L'animal quitta les genoux de la reine à contre-cœur. Puis il se lova sur la tête de Soline, en repliant ses ailes. Il commença à ronronner paisiblement. Je jetais un regard noir à ma sœur.

  • Soline, pourquoi l’as-tu emmené ? demandais-je.
  • D'abord, je n'allais quand même pas le laisser seul à la maison. Ensuite, si je ne l'avais pas emmené, il nous aurait suivi en cachette. Pour finir, ne te plains pas, tu es aussi content que moi de le voir.

Je déteste quand ma Soline a de meilleurs arguments que moi. Je me tus et observais la petite frimousse de Sekram, qui me fixait de ses yeux jaunes. Je capitulais.

  • Bien. Il peut rester. Mais excuses-toi au moins.

Soline sourit et se tourna vers la Reine, la mine un peu plus déconfite.

  • Veuillez me pardonner, ma Reine.
  • Vous êtes tout pardonné. Il suffit qu'une telle frayeur n'arrive plus. Et cessez de nous vouvoyer, voulez-vous bien. C'est très désagréable. Vous devez être épuisés... Nous discuterons de votre mission plus en détails demain, quand vos compagnons de voyages arriveront.
  • Riham, conduis donc nos invités à leurs chambres, qu'ils se reposent avant le dîner, ordonna son père.
  • Tout de suite, père.

Nous remerciâmes les Altesses royales et prîmes congé. Riham nous mena à nos chambres, qui étaient l'une à côté de l'autre. Elles étaient à l'image du château : magnifiques.

Les draps rouges et blancs étaient frais et une tenue de soirée était posée sur le lit à baldaquins. Riham nous proposa de nous emmener à la bibliothèque quand nous nous serions changés. Nous acceptâmes sa proposition et il nous laissa. Je m'installais sur le lit, trop épuisé par toutes ces émotions pour faire autre chose. Je replaçais chacun des événements dans l'ordre et, une fois que ce fut fait, je partis me laver.

Il s'agissait d'un maillot fait dans une étoffe des plus douces et d'un pantalon dans les mêmes matériaux. Le tout dans les tons noirs, accompagnés d'une ceinture brodée d'or.

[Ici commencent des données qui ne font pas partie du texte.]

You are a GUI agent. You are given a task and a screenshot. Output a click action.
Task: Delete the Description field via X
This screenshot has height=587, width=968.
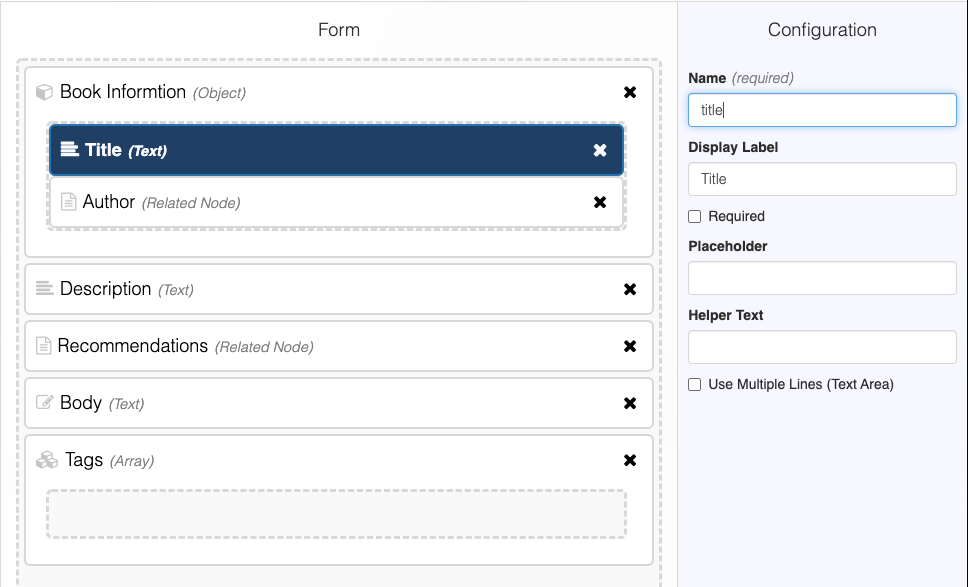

Je finis par retrouver Riham et ma sœur et nous nous rendîmes à la bibliothèque. C'était un endroit magnifique avec des étagères recouvertes de livres rares et précieux. Les rayonnages en bois précieux abritaient les livres reliés de cuir. Une épaisse moquette rouge annihilait le son de nos pas. Pour compléter le décor, de gros fauteils moelleux étaient placés en cercle au centre de la pièce. Nous discutâmes et lûmes jusqu'à ce qu'un domestique nous annonça que le diner allait être servis. Le repas fût délicieux et nous pûmes parler avec le roi, la reine et quelque uns des invités.

La nuit vint et nous finîmes par être raccompagnés dans notre chambre. La nuit semblait calme et je dormis d'un sommeil sans rêve, mais ce ne fût pas le cas de Soline.

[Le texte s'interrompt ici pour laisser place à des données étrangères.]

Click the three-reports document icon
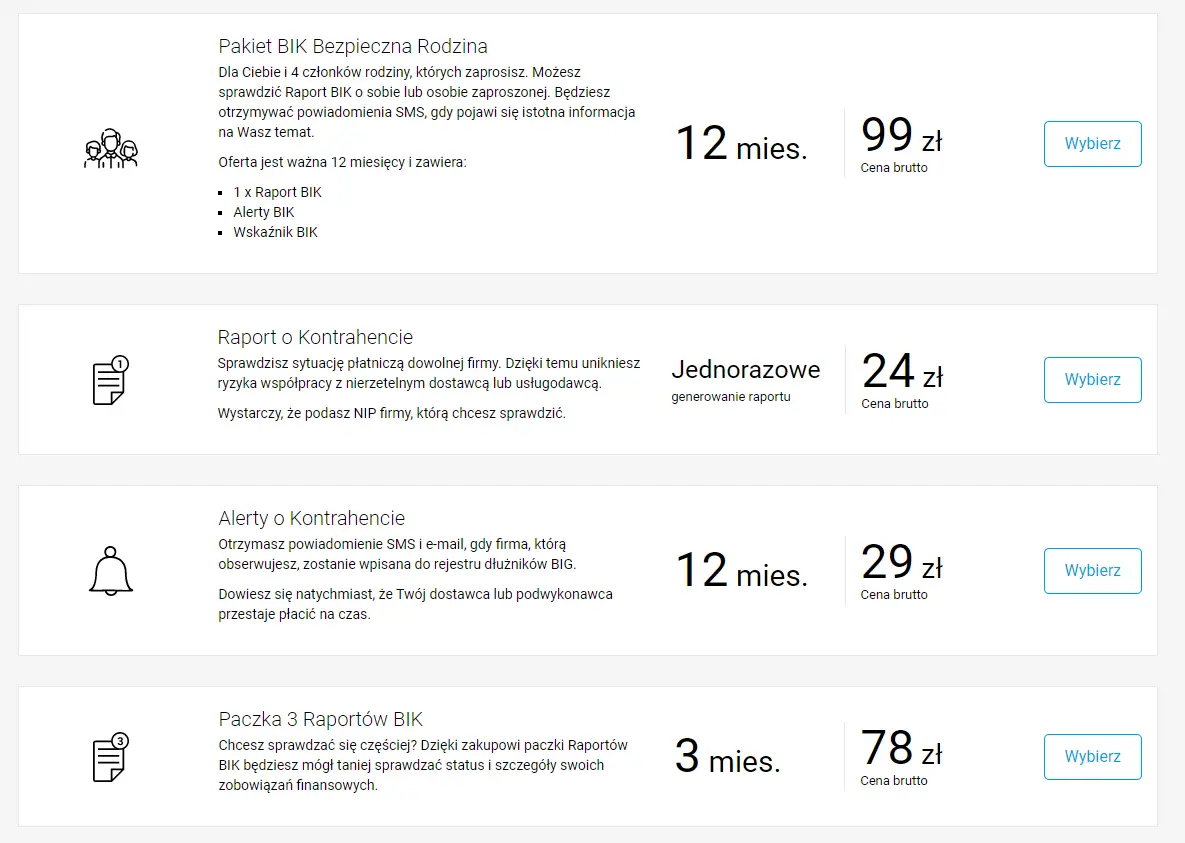The width and height of the screenshot is (1185, 843). (x=110, y=757)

°Nelö : fête célébrant la naissance d'Oméranum. C'est une sorte de Noël.

°°Fartoste : il s'agit de l'une des quatre saisons de ce monde. Il y a Fartoste, puis Gevar, Enfirte et enfin Okidals.

°°°Ruop : sorte de loup.

°°°°Oméranum : Il s'agit du Grand Dieu de ce monde. Le Néant s'ennuyait et il créa Oméranum, la Lumière, pour avoir un ami. Oméranum était né.